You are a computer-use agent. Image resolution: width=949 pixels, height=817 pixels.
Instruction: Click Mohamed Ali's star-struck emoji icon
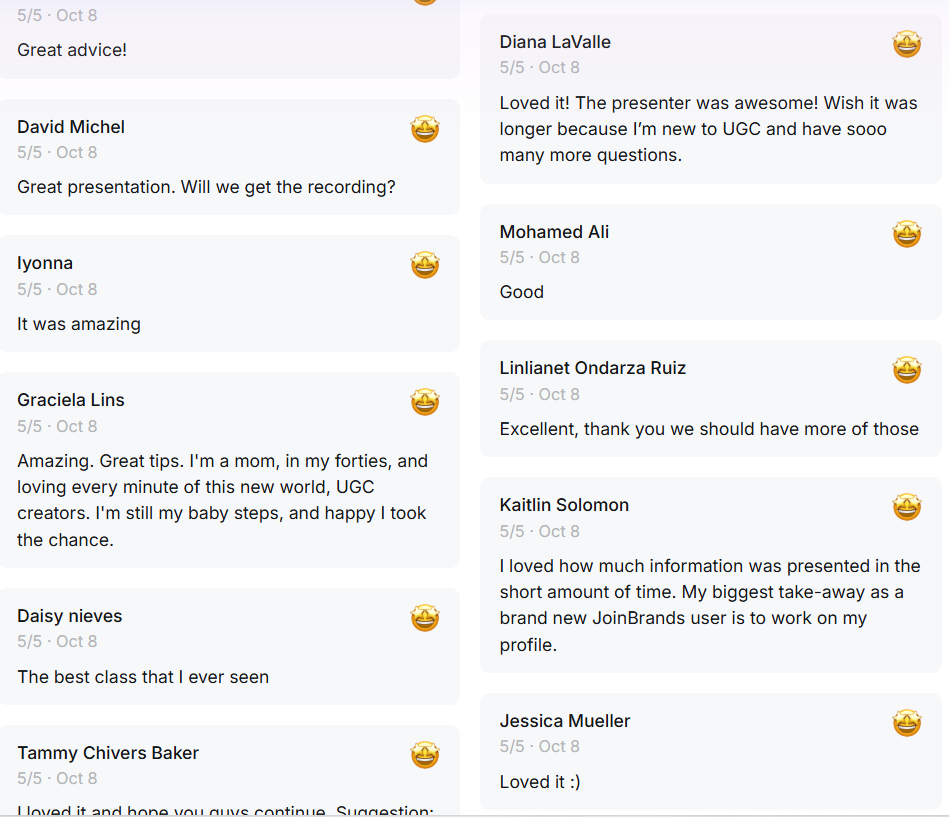pos(907,234)
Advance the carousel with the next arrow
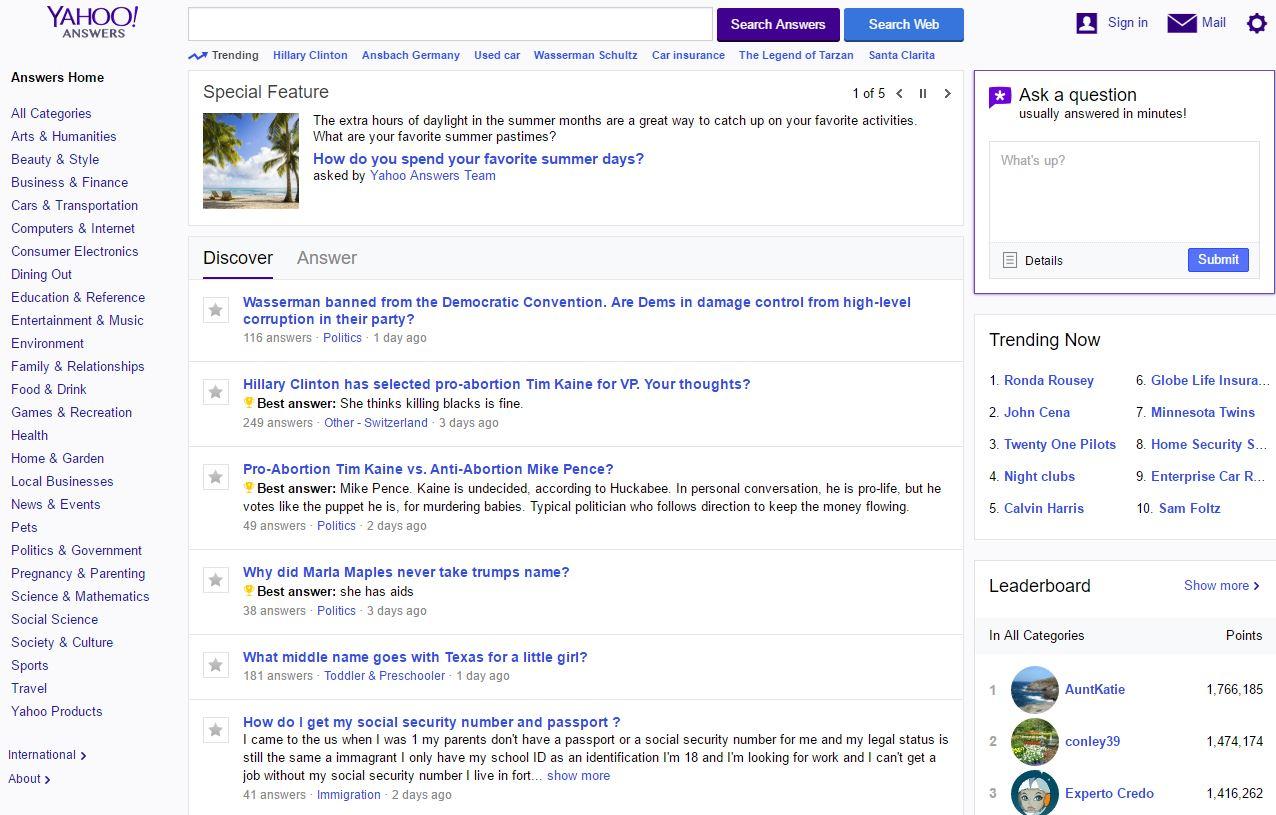The height and width of the screenshot is (815, 1276). tap(947, 93)
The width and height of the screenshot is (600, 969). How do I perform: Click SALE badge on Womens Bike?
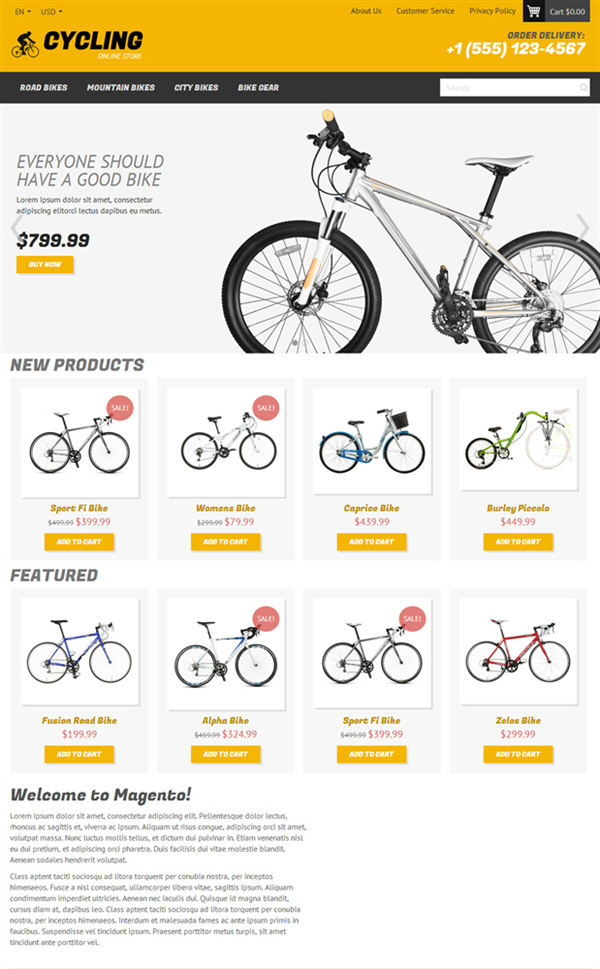(266, 408)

▬▬▬▬▬▬▬▬▬▬

Without including any pictures, output all the entries above exactly.

**Solution for this task:**
You are a computer-use agent. Image resolution: width=949 pixels, height=817 pixels.
Instruction: Click Mohamed Ali's star-struck emoji icon
pos(907,234)
Advance the carousel with the next arrow
The height and width of the screenshot is (815, 1276). tap(947, 93)
The width and height of the screenshot is (600, 969). How do I perform: Click SALE badge on Womens Bike?
(266, 408)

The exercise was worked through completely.